Pippo lui parla de la terrifiante forme floue ui était venue pour engloutir le cadavre et le reste. Personne n’eut l’air étonné.

« Tour cela concorde avec ce qu’il se dit ici depuis longtemps, » dit le facteur .

« Et le curé qui vit sur la colline, il ne connaitra pas deux ou trois trucs d’exorcisme ? » demanda Pippo.

« Quel curé ? » réparti le distributeur de lettres.

« Et bien le vieux curé qui habite la maison sur la colline ! Il n’a pas voulu m’héberger, mais il m’a expliqué le chemin pour venir ici. »

Les auditeurs se regardèrent les un les autres, avec étonnement.

« Mais il n’y a pas plus de curé que de maison sur la colline ! » dit le facteur. « Cela fait des années que l’évêché n’a pas nommé de prêtre ici. »

Pippo n’en dit pas plus.
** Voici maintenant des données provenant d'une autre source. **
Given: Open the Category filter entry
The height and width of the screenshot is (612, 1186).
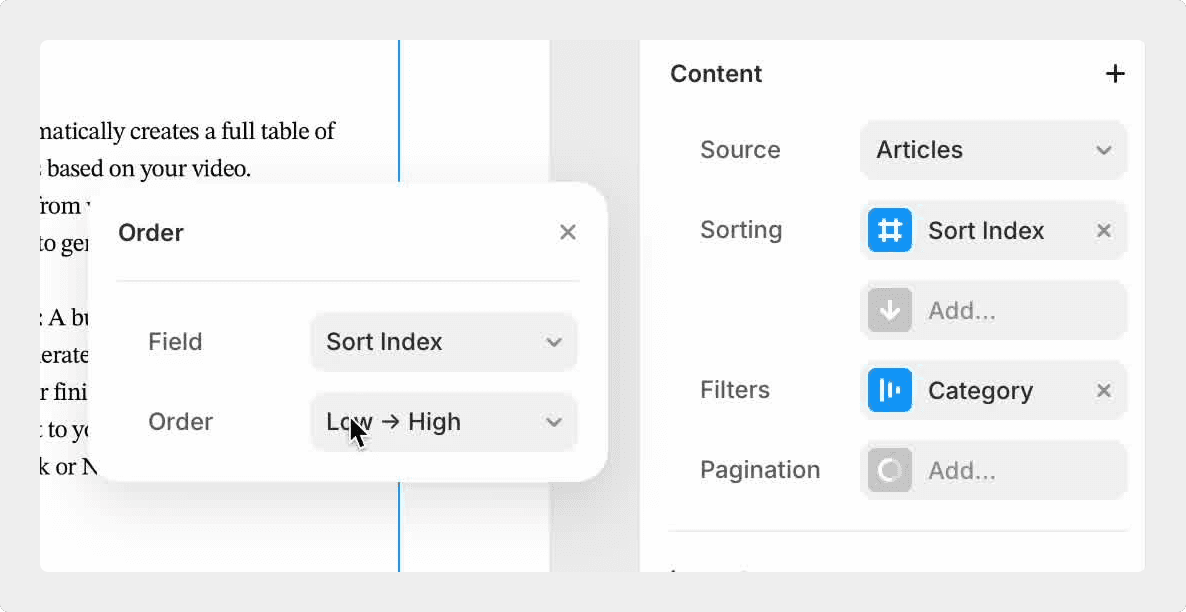Looking at the screenshot, I should (979, 390).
Ses hôtes devait penser qu’il avait été berné par un fantôme ou par l’abus de stupéfiants. Il prît congé d’eux, et reparti en arrière. Il retrouva la maison vétuste sans problème. Cette fois, son vénérable occupant l’invita à entrer. Visiblement confus et misérable , il ne cessait pas de s’excuser :

« J’ai honte ! J’ai si honte ! J’ai extrêmement honte ! »

« Ne soyez pas si embarassé, enfin ! Vous m’avez montré la route du village, et j’ai été très bien accueilli. Au contraire, je vous remercie » le consola Pippo.

« Je ne peux loger personne, » geint le vieil aumônier, « ce n’est pas de vous avoir refoulé qui me fait honte… J’ai honte parceque vous m’avez vu sous ma véritable apparence, quand j’ai mangé ce cadavre et ces plantes sous vos yeux, la nuit dernière… Je suis ce qu’on appelle dans cette région un Manjocrestian, un mangeur de chair humaine… chrétienne ou pas, d’ailleurs. À une époque où la religion avait encore de l’importance, j’étais prêtre dans cet endroit sauvage, le seul à des kilomètres à la ronde. Je m’occupais de tout les enterrements de la région, on venait de loin pour mes services. Mais j’étais fourbe, j’abusais de mon pouvoir sacré : je demandais des sommes exorbitantes pour mes bons offices, et detournais les frais d’inhumation pour mon compte. En vérité, je me fichais de l’affliction des familles. À ma mort, j’ai été immédiatement renvoyé ici, sous la forme d’un manjocrestian, condamné à me nourrir des nouveaux trépassés, comme cette nuit. Je vous en conjure, monsieur, ayez une pensée pour moi, peut-être qu’un jour je pourrais être libéré de cet état. »

À peine eut-il fini de parler que l’ancêtre disparu, de même que la maison. Pippo Syzlak se retrouva à genoux dans l’herbe, près d’une croix rongée par la mousse. Un nom quasiment illisible y était inscrit, mais le mot « père » était encore visible… Il prît sa guitare et se mît à entonner « Pardon », de Johnny Halliday.